A method for data analysis used in medical diagnostics has been tested for the first time on resting state functional magnetic resonance imaging (fMRI) data. The method, which relies on "fuzziness," proved to be as robust as the well-known and regularly used sample entropy (SampEn) method but with the advantage of offering greater detail than sample entropy The findings have been published in Medical Engineering and Physics.

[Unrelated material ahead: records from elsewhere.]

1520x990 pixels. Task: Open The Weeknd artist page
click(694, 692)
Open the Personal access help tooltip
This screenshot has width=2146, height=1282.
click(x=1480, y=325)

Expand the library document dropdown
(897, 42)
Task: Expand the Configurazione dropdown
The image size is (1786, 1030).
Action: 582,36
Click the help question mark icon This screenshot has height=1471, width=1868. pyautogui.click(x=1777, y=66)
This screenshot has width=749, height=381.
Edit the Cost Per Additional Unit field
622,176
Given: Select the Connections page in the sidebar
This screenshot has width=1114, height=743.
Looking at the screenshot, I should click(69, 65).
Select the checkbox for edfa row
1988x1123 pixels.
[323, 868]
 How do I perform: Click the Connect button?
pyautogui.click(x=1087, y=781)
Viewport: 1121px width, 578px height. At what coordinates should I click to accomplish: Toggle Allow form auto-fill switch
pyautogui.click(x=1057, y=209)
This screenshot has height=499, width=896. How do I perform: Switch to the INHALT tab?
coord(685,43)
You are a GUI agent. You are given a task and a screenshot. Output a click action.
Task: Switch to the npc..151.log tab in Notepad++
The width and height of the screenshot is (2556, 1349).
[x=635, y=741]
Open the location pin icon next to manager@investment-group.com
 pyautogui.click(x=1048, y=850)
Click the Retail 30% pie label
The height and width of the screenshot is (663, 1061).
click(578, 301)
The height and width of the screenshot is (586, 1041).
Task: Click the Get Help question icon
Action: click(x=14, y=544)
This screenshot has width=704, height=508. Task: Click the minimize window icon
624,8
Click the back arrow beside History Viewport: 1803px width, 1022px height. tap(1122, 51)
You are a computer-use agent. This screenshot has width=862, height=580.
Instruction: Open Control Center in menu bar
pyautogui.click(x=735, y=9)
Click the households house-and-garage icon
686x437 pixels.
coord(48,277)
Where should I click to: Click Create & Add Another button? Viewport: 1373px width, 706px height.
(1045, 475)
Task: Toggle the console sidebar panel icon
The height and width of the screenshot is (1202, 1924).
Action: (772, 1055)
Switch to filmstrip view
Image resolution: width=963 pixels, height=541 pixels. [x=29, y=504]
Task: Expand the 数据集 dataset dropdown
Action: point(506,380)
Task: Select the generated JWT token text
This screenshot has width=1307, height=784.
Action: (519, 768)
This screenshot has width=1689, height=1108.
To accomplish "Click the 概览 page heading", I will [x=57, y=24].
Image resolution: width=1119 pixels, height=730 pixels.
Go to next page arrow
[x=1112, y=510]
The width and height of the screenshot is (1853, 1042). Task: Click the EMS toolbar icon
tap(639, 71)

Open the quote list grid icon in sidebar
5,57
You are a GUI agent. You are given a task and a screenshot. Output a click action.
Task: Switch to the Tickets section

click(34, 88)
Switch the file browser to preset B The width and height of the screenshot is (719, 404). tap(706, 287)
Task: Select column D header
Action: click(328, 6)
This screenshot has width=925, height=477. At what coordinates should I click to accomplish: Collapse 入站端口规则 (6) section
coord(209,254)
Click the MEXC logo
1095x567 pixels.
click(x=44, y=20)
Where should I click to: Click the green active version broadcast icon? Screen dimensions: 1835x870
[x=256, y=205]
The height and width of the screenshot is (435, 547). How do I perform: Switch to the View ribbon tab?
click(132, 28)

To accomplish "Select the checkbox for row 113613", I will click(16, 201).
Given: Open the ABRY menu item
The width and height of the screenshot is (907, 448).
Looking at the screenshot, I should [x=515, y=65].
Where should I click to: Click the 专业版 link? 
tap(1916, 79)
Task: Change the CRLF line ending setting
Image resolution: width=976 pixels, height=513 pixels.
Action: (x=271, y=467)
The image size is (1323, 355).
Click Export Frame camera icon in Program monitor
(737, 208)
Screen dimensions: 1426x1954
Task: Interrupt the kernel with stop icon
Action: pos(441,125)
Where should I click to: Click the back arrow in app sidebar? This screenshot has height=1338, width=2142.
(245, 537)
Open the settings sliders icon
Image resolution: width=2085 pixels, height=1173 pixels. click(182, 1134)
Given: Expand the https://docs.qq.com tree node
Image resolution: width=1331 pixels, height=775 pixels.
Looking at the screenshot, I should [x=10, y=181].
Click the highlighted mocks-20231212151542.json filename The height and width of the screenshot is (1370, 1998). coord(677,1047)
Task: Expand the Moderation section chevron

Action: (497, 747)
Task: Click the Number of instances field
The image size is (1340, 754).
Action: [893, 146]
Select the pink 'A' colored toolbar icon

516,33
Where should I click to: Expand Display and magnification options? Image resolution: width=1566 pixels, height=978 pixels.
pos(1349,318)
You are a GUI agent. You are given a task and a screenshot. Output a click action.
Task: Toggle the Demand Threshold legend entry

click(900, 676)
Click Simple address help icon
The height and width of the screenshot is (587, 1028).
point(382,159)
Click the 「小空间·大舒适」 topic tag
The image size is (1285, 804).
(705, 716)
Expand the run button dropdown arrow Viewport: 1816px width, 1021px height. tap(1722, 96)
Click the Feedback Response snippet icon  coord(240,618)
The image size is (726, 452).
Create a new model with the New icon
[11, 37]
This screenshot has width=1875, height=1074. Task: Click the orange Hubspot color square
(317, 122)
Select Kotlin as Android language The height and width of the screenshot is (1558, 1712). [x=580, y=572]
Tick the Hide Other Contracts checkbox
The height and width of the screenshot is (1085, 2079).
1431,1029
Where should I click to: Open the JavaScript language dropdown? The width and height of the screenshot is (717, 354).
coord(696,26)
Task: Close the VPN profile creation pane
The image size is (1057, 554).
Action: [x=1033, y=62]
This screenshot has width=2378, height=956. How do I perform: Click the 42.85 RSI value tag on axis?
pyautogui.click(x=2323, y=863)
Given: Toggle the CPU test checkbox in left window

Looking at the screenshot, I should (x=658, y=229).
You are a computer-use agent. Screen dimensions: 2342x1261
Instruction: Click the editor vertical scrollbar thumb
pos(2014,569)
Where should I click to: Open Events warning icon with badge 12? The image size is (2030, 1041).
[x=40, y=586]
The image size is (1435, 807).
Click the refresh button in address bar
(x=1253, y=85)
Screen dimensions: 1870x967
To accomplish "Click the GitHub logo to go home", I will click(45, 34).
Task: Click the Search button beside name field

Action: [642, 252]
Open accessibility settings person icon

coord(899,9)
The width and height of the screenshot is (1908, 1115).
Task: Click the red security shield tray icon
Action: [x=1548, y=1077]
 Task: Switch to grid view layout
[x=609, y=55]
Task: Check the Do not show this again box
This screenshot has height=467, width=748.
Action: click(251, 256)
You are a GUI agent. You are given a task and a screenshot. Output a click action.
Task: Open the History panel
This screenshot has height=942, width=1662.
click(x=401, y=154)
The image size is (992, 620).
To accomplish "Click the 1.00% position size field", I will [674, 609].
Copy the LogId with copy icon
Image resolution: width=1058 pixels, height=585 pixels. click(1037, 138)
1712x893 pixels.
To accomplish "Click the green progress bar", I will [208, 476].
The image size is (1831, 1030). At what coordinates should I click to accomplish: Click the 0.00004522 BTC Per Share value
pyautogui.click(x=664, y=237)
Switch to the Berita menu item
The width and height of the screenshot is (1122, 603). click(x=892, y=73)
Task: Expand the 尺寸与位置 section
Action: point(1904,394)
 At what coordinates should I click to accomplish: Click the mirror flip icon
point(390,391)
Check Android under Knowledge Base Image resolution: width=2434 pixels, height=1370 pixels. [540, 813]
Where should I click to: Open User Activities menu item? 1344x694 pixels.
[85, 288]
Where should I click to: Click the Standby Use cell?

Do not be misled by the word "fuzzy": Fuzzy Approximate Entropy (fApEn) is a method that offers better sensitivity for understanding the complexity of noisy images produced by functional magnetic resonance imaging (fMRI). fMRI is a medical imaging technique which, when applied to the brain allows us to non-invasively observe neural activity associated with specific human behaviour . However, just "looking" at these images is not enough to understand what is going on, and different methods exist that analyse, filter and reconstruct the signals to enable scientists to understand the brain's complex activity.
fApEn has been used to analyse electrocardiograms, electroencephalograms and electromyograms, but this is the first time it is used with fMRI because 3D fMRI computation is complex. "Until now scientists have preferred to use a reliable method, Sample Entropy (sampEn), which, however, suffers several limitations," explains Moses Sokunbi, research scientist at the International School for Advanced Studies (SISSA) in Trieste and first author of the study. "In this paper we demonstrated not only that fApEn can indeed be used but that compared with sampEn analysis on the same recordings, it gave superior results which were not detected by SampEn ."
"The advantage of fApEn is that it's a non-linear method," Sokunbi points out. "All too often, in fact, data from the brain are analysed using linear methods, but the brain is a complex system that produce signals that are non-linear and dynamic in nature and analysing with these linear methods results in loss of information."
The older the brain, the less complex it becomes
The non-linear fApEn method was used to test a hypothesis regarding brain activity. " We tested the fMRI data of 86 healthy individuals with age ranging between 19 and 85 years," explains Sokunbi. "The complexity of brain activity is thought to decrease over the years: a young adult brain is more complex than an older adult brain. This hypothesis is supported by several observations so we decided to test it by scanning the brains of individuals of varying age with functional magnetic resonance imaging and analysing the data both with fApEn and SampEn."
fApEn showed better signal detection in comparison to SampEn. With sampEn there was a tendency in the direction predicted by the hypothesis, but this was not significant. In contrast, fApEn analysis on the same data provided a clear and significant tendency in the expected direction."
This research work was conducted in collaboration with scientists at the University of Aberdeen and the Aberdeen Royal Infirmary, National Health Service (NHS) Grampian, Scotland, United Kingdom.